Nope. Bright, with a screenplay by Victor Frankenstein and Chronicle scribe Max Landis, doesn’t even come close to saying anything meaningful. Its premise is great, but on the narrative and character level, everything falls to pieces. The most interesting mythologies (about the origins of the elves and the orcs and the whole system they’ve set up) are dashed off in quick montages, while the audience is forced to endure several ponderous, expositional stretches with the cops about how Humans and Elves Don’t Trust Each Other and Thus We’re Not Really Friends. In one scene, a bit of graffiti on the bathroom wall reads:
I love orcs
— NOBODY
And that’s about as subtle as Bright can bring itself to be about its aims, while also somehow saying nothing at all.
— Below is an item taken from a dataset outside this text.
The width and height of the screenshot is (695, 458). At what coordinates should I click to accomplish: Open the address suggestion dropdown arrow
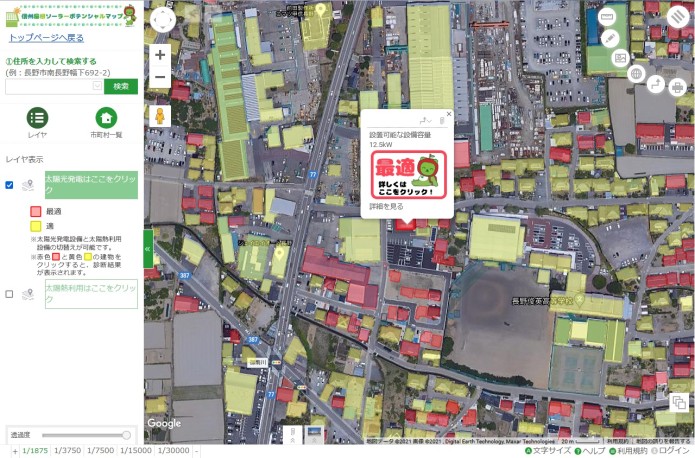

It’s the rare case of a movie that should have either been much more or much less ambitious than it is; at the very least, it definitely, definitely should have gone through a few more rounds of revisions.
In the end, Bright pulls off the uncommon (and not at all admirable) hat trick of being confusing, boring, and vaguely insulting about the matters it wants to appear smart on. The movie is a case of reading the room very wrongly, then slapping a lot of violence and muddled mythology on top as a means of distraction. It’s probably well suited for its straight-to-Netflix distribution, because watching it in the comfort of your own living room home affords you the option to check your phone or get up for another drink at your leisure. But it’s not a blockbuster in any significant sense of the word. It’s just a big waste of everyone’s time.
With that said, I should warn you: A sequel is already on the way.
Bright will open in limited theaters and release on Netflix on December 22.